Excitatory amino acids play an important role in morphine tolerance. Recently, we demonstrated that a single morphine challenge induces an increase in spinal cerebrospinal fluid excitatory amino acid concentrations in morphine-tolerant rats, and that dexamethasone inhibits the development of morphine tolerance. We further examined the effect of intrathecal dexamethasone infusion on the development of morphine tolerance and on expression of the intracellular glutamate metabolizing enzymes, glutamate dehydrogenase and glutamine synthetase, in the spinal cord.

METHODS:

Male Wistar rats, implanted with an intrathecal catheter, were divided into four groups that were infused for 5 days with intrathecal morphine (15 μg/h), saline (1 μL/h), dexamethasone (2 μg/h), or dexamethasone (2 μg/h) plus morphine (15 μg/h).
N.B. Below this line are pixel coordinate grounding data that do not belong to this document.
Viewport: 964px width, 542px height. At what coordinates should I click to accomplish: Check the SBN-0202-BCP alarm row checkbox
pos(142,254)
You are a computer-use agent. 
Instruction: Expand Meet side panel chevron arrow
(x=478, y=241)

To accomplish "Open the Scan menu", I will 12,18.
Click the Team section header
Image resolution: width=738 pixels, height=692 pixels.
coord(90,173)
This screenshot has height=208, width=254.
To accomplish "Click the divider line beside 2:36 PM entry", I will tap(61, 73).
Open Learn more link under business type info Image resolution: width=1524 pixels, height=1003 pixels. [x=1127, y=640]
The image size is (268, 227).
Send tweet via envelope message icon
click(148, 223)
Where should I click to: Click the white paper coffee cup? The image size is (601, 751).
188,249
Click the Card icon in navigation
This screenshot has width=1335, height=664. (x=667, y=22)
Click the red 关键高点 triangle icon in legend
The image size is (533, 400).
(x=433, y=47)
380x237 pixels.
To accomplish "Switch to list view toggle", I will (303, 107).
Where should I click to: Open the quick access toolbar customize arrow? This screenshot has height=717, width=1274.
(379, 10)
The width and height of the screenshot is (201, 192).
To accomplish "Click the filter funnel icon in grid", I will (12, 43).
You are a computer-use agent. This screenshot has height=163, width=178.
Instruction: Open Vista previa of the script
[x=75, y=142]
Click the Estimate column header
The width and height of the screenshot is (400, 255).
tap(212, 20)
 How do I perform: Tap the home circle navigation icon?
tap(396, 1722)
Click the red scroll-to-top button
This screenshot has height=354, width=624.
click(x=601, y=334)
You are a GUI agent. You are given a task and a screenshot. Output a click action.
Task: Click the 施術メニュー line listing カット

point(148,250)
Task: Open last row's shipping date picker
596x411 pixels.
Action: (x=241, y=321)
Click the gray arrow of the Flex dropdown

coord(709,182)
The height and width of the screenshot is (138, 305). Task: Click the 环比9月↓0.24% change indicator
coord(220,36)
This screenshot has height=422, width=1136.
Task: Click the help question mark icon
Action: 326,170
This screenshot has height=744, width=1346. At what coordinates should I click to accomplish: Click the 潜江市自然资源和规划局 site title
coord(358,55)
On Day 5, the spinal cords were removed and prepared for Western blot analysis of glutamate dehydrogenase and glutamate synthetase.

RESULTS:

Glutamate dehydrogenase and glutamate synthetase concentrations were downregulated in the morphine-tolerant rat spinal cords. Concurrent infusion of dexamethasone attenuated morphine tolerance and the associated glutamate dehydrogenase and glutamate synthetase downregulation.

CONCLUSION:

Intrathecal dexamethasone attenuates long-term morphine infusion-induced glutamate dehydrogenase and glutamate synthetase downregulation and antinociceptive tolerance.